Tuesday, November 1, 2011

Archeology of HTML

Repost | 11/01/2011

I was helping Vanguard Technology (VT) migrate content from a small association's Website to a content-managed redesign. VT is using the Telerik Sitefinity CMS, which has really impressed me. I was given a step-by-step procedure and pretty much am following it in "robot mode." I have Sitefinity and the Website open in Chrome and the spreadsheet matrix of all the pages I'm working on open in Explorer via Google Docs, arranging the windows to click from one to the other. Underneath them all I'm running Spotify and listening to music as I have always done throughout my career. I think it's my ADD solution for concentration: overwhelm senses and focus ... something like that.

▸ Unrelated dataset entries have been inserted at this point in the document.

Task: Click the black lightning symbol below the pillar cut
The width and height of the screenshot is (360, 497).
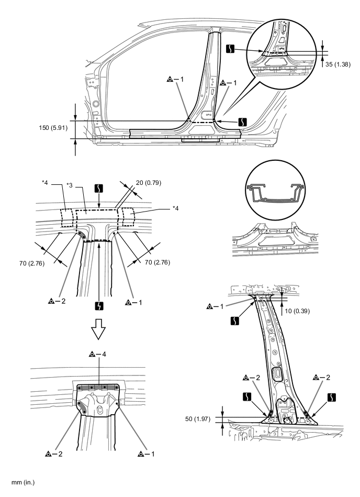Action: coord(99,304)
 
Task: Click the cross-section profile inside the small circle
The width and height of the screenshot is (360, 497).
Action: coord(274,193)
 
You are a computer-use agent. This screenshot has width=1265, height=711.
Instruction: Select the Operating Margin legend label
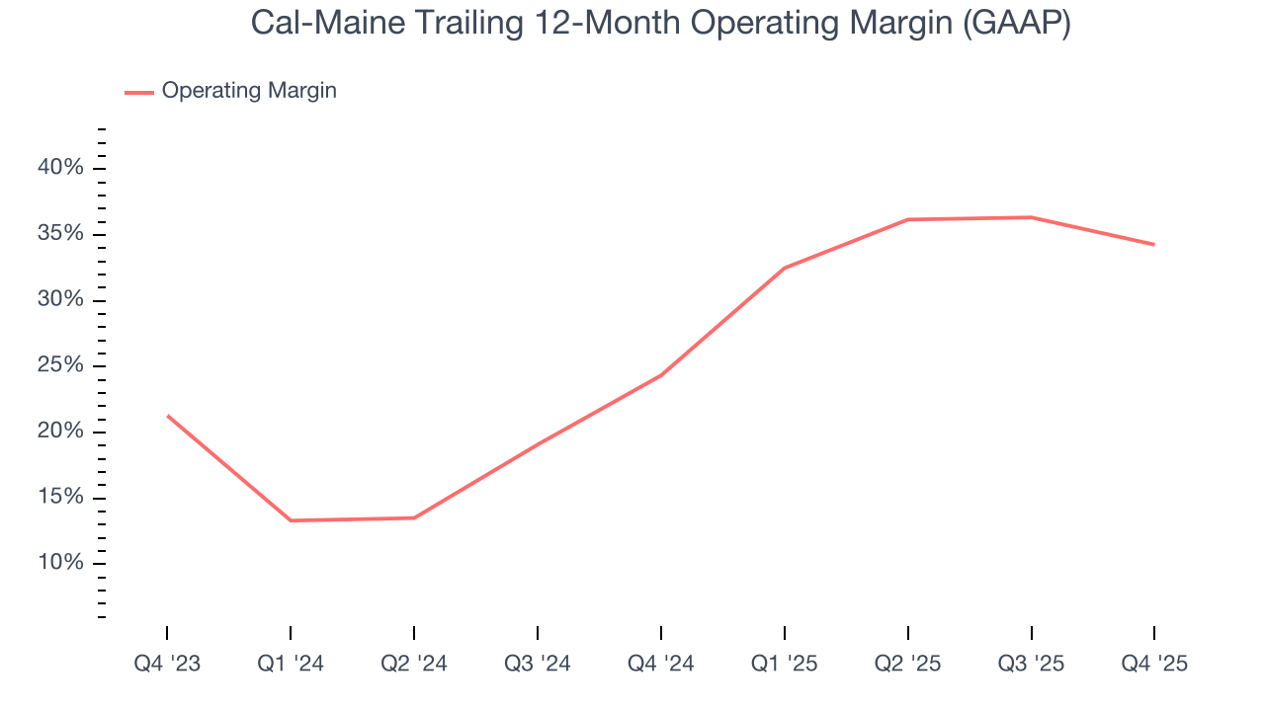click(249, 91)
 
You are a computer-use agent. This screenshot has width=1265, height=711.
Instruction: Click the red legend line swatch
click(138, 92)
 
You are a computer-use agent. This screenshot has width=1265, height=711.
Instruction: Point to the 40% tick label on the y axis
click(60, 168)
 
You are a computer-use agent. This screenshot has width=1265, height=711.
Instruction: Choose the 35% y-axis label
click(60, 234)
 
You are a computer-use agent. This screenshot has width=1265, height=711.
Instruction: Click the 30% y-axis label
click(60, 300)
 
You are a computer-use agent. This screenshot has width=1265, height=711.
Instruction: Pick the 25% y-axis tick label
click(60, 365)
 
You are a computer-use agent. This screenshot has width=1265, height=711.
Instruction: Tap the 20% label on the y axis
click(60, 432)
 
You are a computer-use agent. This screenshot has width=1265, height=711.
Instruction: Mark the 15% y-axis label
click(60, 498)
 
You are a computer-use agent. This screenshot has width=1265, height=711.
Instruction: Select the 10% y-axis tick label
click(60, 563)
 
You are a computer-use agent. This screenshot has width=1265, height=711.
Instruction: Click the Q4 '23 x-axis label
click(167, 664)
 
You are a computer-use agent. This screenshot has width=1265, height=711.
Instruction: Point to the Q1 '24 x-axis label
click(291, 664)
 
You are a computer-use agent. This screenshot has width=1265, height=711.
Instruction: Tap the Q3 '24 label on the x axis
click(538, 664)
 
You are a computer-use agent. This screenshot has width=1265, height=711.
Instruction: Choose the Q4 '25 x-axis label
click(1154, 664)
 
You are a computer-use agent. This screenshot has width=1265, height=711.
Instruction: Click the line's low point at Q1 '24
click(291, 520)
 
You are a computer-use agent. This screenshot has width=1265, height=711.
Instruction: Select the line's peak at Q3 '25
click(1031, 217)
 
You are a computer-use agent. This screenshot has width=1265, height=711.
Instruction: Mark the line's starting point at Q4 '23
click(167, 416)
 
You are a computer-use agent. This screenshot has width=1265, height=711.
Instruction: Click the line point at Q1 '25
click(785, 268)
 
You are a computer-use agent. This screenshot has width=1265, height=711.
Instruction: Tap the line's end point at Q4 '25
click(1154, 245)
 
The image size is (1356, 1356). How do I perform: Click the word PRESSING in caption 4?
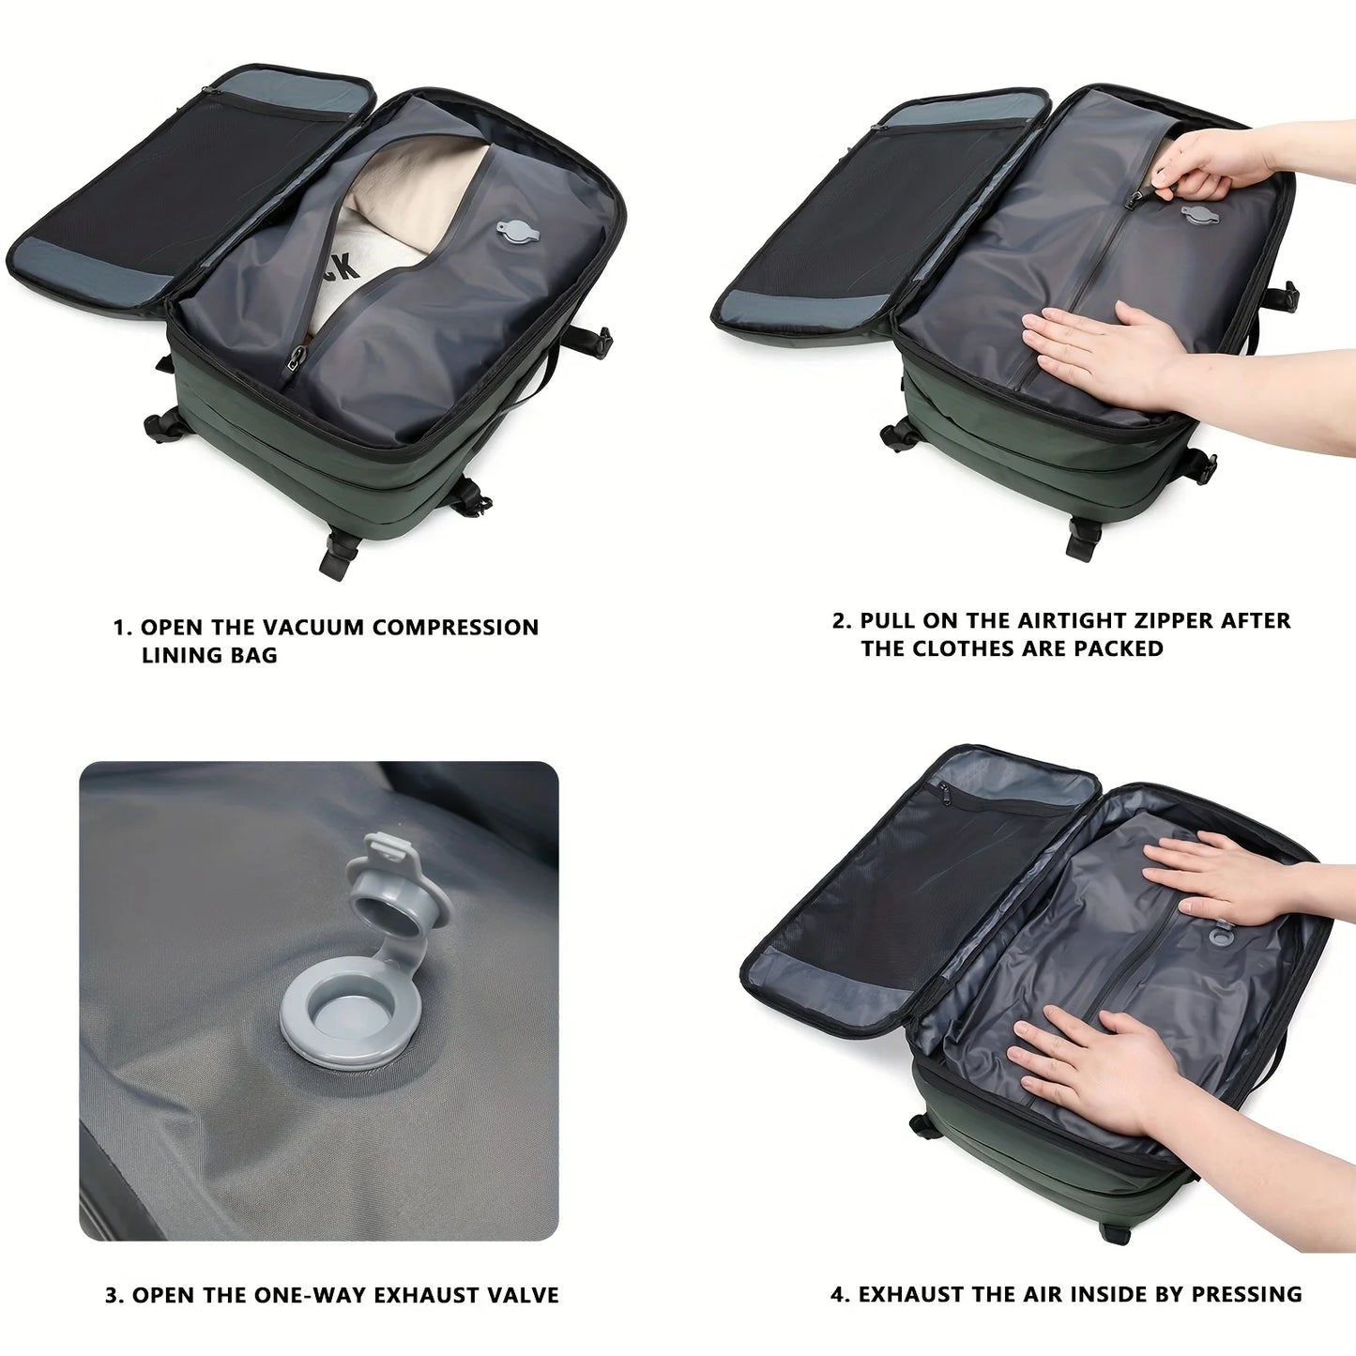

My big question: whatever happened to macros? Word allows you to create macros but it's so much smarter than me. I load an HTML file into it and without my consent it "value adds" more than two cents' worth of absolutely unnecessary code when my project calls for refining the code to bare essentials. Give me the pre-Windows WordPerfect, where back in the day, this ability to create macros meant in mere seconds you have a transformed file exactly the way you wanted it rather than Microsoft's idea of "what you really wanted." So it goes, and so I have a routine using Notepad deleting all the unwanted formatting codes.

I load the html content into Notepad and from the bottom use the up key to view the left-hand margin for the various abuses of p-breaks or no-breaking spaces between p-breaks (thank you Word Press for not letting me use codes here) to create line spacing. Need to find span for underlining and other abuses before I can whack the span breaks and so on.

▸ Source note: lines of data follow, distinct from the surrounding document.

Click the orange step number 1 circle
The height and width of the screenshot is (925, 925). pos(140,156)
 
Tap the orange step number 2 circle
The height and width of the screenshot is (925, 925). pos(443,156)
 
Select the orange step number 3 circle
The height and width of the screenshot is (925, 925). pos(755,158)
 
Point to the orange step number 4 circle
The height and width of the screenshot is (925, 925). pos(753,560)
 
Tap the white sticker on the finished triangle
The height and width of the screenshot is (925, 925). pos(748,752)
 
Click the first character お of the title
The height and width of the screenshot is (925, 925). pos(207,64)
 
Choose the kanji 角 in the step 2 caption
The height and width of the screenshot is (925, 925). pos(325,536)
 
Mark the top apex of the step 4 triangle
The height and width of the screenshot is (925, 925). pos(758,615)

As I go through year 2003 to the present, it's interesting to see the code getting less exasperating, for the most part, and I wonder if the early versions of these newsletters suffered from being done in Word with all the erratic coding that it often introduced. Example: the presence of extensive style codes and color designations tells me Word has been fussy about fonts. Just Saying. The association's Web editors seemed to tumble to the excesses of Word and in so doing, the files get cleaner as we near the present day. (One of the last ones I worked on took a half hour because almost every p-break was formatted, requiring a hunt of every instance of "span" and "style=" I could find.) Of course, we're migrating the content, the final shakedown in repurposing old text-based documents, kicking and screaming into the new age of electronic publications.

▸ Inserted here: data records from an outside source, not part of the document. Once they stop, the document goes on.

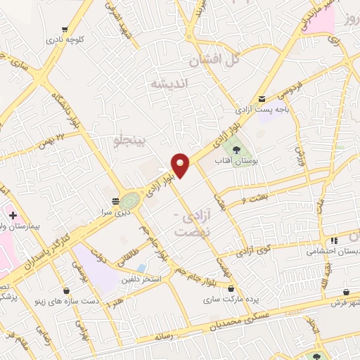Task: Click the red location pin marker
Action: point(181,165)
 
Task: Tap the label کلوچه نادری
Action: point(65,40)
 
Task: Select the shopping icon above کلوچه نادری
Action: point(65,30)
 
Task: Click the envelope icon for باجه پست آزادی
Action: point(262,99)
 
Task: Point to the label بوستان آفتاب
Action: point(237,160)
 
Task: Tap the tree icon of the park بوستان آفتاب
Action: point(236,149)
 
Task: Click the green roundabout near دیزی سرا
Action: point(130,200)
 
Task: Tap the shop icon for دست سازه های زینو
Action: point(65,290)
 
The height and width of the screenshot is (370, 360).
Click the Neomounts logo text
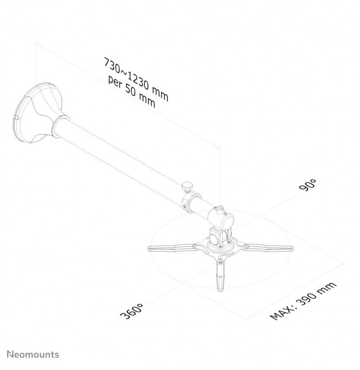tap(33, 354)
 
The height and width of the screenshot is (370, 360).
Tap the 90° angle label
tap(307, 184)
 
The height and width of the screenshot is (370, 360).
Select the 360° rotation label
tap(131, 311)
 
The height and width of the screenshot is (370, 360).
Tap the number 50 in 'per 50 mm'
tap(131, 91)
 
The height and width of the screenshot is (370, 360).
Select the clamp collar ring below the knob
tap(190, 201)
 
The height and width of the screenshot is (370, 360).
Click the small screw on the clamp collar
tap(185, 207)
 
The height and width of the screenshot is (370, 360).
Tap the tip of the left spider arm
tap(149, 248)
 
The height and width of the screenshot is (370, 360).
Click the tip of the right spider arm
tap(292, 248)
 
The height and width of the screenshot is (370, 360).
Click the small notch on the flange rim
tap(17, 117)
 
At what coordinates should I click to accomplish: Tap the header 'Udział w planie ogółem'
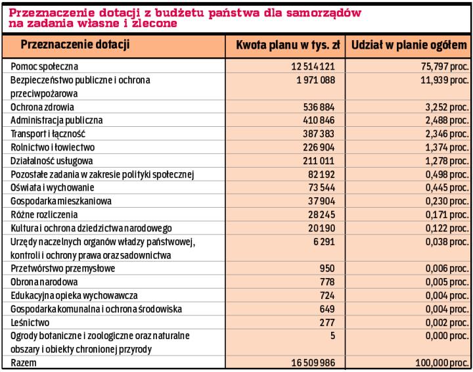[x=409, y=45]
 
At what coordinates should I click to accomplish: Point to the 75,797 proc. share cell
[x=442, y=67]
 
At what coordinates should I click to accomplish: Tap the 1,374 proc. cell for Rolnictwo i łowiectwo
[x=445, y=147]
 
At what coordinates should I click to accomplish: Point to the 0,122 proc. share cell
[x=445, y=228]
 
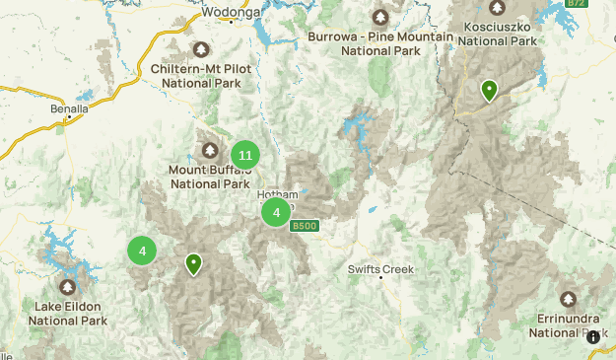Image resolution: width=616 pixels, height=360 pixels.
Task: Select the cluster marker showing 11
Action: coord(245,155)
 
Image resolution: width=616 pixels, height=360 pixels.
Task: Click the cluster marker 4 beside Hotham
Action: coord(276,212)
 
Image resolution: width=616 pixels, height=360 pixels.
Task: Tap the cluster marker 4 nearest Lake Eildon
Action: coord(142,251)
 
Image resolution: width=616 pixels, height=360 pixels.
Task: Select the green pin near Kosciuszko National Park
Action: coord(489,91)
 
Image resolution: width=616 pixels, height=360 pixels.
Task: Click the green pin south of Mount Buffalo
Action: coord(194,263)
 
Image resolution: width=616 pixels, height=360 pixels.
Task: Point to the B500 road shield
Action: coord(305,227)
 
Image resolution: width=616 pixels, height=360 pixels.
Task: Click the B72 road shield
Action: coord(576,4)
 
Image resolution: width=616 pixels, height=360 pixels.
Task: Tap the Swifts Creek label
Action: coord(381,269)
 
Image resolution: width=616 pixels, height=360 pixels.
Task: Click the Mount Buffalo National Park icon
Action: coord(209,150)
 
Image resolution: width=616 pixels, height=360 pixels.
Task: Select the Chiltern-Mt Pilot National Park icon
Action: coord(202,48)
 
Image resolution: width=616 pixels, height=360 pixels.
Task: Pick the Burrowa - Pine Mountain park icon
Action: coord(380,17)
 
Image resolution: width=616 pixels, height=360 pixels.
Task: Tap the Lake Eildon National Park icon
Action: coord(67,287)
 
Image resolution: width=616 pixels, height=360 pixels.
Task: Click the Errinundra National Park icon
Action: coord(569,299)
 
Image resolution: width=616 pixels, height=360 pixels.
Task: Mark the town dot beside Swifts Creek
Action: coord(381,279)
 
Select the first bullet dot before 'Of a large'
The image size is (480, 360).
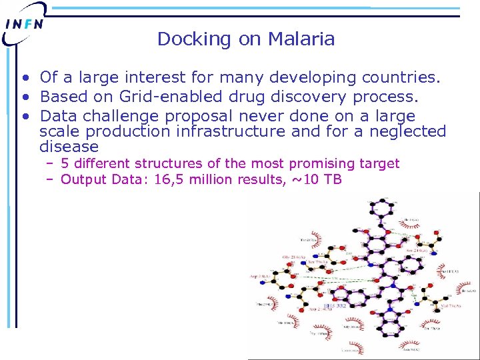(x=23, y=79)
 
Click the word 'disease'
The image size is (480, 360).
(x=69, y=147)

I'm not going to say it was fun, but it beat the hell out of filling my day scanning Indeed.com for work.

Note added 11-2-11: I decided to see if Codelobster had macro capabilities. It does not, but it saves all the items I've searched for so I can use a dropdown rather than type them in, and also serving as a reminder of what I need to hunt down. It highlights search items in yellow and gives me a count of replaced items, so I know that if I get rid of a specific span item (they used underline alot), and nuke the end-span codes, if the numbers don't match, I need to go after more spans. I also don't have to worry about word wrap issues that Notepad presents. Big thumbs up for Codelobster and a head scratch for why it took me so long to tumble to using it.